**What you need to do:** Pick out the lines in the listing below that contain the word "cell" and copy them.

**Available data:**

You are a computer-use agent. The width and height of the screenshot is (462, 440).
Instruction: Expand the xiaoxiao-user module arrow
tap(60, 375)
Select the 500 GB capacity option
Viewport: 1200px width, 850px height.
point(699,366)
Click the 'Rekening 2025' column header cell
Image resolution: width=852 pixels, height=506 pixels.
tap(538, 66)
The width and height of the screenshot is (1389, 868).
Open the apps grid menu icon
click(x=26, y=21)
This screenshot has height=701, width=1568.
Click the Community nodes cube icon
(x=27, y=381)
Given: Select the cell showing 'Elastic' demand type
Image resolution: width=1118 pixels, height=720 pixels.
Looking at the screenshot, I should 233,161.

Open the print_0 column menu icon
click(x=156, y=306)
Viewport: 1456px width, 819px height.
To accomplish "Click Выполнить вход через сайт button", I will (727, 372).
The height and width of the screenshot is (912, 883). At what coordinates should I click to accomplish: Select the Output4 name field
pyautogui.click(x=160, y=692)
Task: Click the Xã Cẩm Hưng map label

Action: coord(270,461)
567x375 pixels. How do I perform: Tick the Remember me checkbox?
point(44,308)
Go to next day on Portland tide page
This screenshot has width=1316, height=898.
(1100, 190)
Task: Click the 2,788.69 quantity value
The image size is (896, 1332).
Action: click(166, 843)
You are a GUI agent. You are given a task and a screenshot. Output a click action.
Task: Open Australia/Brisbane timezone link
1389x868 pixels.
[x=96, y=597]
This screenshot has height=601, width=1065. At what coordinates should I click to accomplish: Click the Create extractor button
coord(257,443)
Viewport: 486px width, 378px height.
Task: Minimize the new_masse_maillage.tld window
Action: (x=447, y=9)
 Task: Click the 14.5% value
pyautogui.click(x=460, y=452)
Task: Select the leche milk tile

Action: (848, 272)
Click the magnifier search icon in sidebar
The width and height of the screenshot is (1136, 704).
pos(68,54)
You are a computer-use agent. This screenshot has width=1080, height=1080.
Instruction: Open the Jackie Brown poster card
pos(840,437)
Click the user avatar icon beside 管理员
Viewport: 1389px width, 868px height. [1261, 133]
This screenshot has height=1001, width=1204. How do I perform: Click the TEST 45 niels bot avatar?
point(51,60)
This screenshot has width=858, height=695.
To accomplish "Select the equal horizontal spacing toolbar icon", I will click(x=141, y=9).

**Result:**
Click the 'Rekening 2025' column header cell
Given: Select the cell showing 'Elastic' demand type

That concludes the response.